Advancing Microsoft's Outlook Co-pilot efforts in Large Language Model (LLM), Prompt Eng, Evaluation, Relevance and Responsible AI (RAI) by developing an end-to-end infrastructure and measurement framework.
Requirements
1+ year(s) experience in data science, machine learning, experimentation, and AI, with a strong track record of delivering impactful results.
1+ year(s) experience of LLM in finetuning, evaluation techniques, implementing RAG techniques and industry best practices.
Understanding of Responsible AI (RAI) principles.
Responsibilities
Develop and execute a comprehensive strategy for LLM evaluation, encompassing LLM quality, costs, model performance, model utility (user experience and prompt effectiveness), and responsible AI considerations, in alignment with company-wide efforts and informed by emerging research.
Oversee and manage large-scale, cross-functional evaluation programs, ensuring alignment with organizational objectives and timelines.
Develop and maintain a robust measurement framework to track and report on LLM performance and user impact.
Drive engineering product roadmap to construct automated evaluation pipelines integrated into the product workflow.

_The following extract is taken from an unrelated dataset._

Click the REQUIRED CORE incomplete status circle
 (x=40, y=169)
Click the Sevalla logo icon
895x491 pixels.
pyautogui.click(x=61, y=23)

Utilize strong data science skills to design experimentation, analyze data, create OKRs, create measurement and metrics, and derive actionable insights to enhance LLM systems.
Responsible for influencing product and user experience based on evaluation results.
Lead efforts to assess and improve the performance and effectiveness of language models and prompts, driving iterative enhancements, including synthetic and manufactured data creation.
Other
Ability to meet Microsoft, customer and/or government security screening requirements are required for this role.
Microsoft Cloud Background Check: This position will be required to pass the Microsoft Cloud background check upon hire/transfer and every two years thereafter.
Analytical and problem-solving skills.
Competent communication and presentation abilities.
Ability to work in a fast-paced and dynamic environment.